In “Present Tense,” both present and future Team Arrow try to figure out what exactly is going on, as Oliver has an emotional reaction to seeing his children William (Ben Lewis) and Mia (Katherine McNamara) as adults. As Connor (Joseph David-Jones) and the future team struggle with the death of their ally Zoe and keeping the secret from their fathers, a new Deathstroke emerges from the shadows.

While the vital threat and plot for “Present Tense” is relatively simple with both teams attempting to stop the Deathstrokes from attempting “Siege 2.0”, a nod to the second season of Arrow, the episode has plenty of emotional weight. Not only do the Future Team have to carry the burden of Zoe’s death on their shoulders, but Past Team Arrow also has to come to terms with the fact that their sacrifices may be for naught as they learn about the future. The writers of the show have done an excellent job reexamining past themes and concepts this season, and this episode is no exception – with hints of Diggle, and his brother, Andy’s betrayal, reflected between JJ/Connor.

But the core crux of the episode’s emotional core is the meeting between Oliver and his children. So far this season, we’ve seen how hard the decision to leave baby Mia and William was for Oliver. We’ve also seen this from Mia and William’s perspective through the flash-forwards in Season 7 and 8, and it all leads into this episode. While some have criticized the flash-forwards, they were significantly essential to gain a perspective into the children’s POV regarding Oliver and the feeling of abandonment.

Both of these perspectives finally merge, resulting in some of the finest acting this in the show’s history. Much praise should go to Ben Lewis and Stephen Amell, who deliver such a heartfelt and beautiful performance in which William comes out to his father. It’s a great scene that allows both characters to finally have a moment which both thought they would never have the chance to have.

The episode also features the return of Echo Kellum as Curtis Holt/Mr. Terrific, who fits right back into the group and whose presence alongside Future William not only helps to bring back ‘Curtis and Smoak’ as a team but also adds the perfect amount of comedic timing to the group. Sure, the multiverse could end soon, but that doesn’t mean we can’t have a little fun. Arrow continues to bring back familiar faces with Deathstroke 2019 being unmasked as Grant Wilson. If that name seems familiar, it’s because he also appeared as the Deathstroke of the future in Legends of Tomorrow’s ‘Star City 2046′ episode. The apple doesn’t fall far from the tree.
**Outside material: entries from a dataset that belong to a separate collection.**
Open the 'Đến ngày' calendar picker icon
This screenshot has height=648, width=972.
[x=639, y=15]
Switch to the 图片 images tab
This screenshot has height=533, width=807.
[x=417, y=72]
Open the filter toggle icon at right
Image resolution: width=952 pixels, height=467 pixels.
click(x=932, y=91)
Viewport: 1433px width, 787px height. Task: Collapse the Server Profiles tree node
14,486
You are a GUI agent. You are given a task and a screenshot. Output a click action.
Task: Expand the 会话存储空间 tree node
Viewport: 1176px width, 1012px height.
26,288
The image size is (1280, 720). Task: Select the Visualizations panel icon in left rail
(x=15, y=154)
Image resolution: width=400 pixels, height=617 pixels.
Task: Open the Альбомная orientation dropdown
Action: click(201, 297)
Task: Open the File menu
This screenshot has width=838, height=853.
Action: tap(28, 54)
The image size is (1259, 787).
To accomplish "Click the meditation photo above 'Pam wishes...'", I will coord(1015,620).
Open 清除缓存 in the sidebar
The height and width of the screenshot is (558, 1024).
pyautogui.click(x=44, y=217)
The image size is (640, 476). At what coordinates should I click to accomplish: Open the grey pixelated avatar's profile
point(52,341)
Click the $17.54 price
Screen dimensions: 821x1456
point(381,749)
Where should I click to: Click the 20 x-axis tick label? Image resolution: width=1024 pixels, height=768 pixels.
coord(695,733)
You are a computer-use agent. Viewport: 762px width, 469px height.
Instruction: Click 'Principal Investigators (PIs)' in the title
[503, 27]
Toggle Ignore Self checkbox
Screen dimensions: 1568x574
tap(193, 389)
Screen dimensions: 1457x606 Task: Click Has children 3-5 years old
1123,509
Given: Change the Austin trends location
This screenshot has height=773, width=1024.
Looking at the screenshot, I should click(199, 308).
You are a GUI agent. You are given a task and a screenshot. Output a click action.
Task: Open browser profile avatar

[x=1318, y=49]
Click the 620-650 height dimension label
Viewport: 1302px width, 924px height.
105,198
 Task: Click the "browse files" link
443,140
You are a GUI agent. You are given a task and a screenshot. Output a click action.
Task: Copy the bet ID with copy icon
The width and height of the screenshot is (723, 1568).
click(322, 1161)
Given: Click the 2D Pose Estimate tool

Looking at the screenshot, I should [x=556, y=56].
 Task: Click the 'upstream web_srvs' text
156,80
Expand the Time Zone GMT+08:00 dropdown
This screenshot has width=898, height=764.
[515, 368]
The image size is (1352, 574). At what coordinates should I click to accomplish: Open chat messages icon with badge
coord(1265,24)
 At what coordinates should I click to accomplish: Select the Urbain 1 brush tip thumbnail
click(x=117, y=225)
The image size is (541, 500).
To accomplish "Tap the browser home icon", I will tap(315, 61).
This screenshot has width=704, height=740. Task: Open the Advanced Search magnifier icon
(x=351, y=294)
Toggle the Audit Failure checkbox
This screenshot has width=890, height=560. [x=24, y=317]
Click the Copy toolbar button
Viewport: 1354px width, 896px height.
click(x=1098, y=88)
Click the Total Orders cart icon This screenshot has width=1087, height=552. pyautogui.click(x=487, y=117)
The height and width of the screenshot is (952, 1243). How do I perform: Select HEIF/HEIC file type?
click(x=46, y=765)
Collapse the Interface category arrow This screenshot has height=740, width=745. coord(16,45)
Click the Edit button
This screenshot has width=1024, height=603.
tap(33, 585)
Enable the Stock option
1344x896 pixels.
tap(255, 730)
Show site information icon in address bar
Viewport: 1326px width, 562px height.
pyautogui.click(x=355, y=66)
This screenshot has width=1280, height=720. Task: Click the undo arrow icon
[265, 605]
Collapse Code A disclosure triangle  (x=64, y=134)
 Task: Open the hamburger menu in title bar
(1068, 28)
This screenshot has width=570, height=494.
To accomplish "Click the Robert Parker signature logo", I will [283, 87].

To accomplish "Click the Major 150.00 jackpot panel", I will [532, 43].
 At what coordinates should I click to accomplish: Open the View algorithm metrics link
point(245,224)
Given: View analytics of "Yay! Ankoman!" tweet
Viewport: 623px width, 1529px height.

One of the most exciting themes in the episode is whether the future is set in stone, or if it can be changed. For Diggle, it’s whether or not his children will continue to fall down the same path as he and his brother did. While Rene has to believe that he can go against his future selves’ political corruption and stay true to the beliefs as he begins to partake in politics for the future, it was great to see the characters having learned from the past for once and pushing forward for once.

For Rene, he accepts the future can be changed and can’t live in the fear that he will lose his daughter – and knows it isn’t Diggle’s fault, as Connor learns he can’t be mad at his past for going through an understandably difficult time. It was also lovely to watch Rene tell Dinah that Zoe could continue to train to be a Canary, rather than following down the generic overprotective parent route.

As for Mia, it can be challenging to watch the character at times as she continues to feature “Season 1 Oliver” attitudes and personality, but it’s also understandable. Fortunately, the ending of ‘Present Tense’ shows another terrific parent/child heart-to-heart between Mia and Oliver, which shows how fantastic Katherine McNamara is.

Overall, “Present Tense” is quite possibly one of the best episodes of Arrow, one that is full of tearful scenes, humor, and trick arrows that freeze things.

Arrow airs every Tuesday at 8PM CT/9 PM ET on the CW.

Arrow Season 8, Episode 4 – “Present Tense”
  • 8.5/10
    Rating - 8.5/10


Overall, “Present Tense” is quite possibly one of the best episodes of Arrow, one that is full of tearful scenes, humor, and trick arrows that freeze things.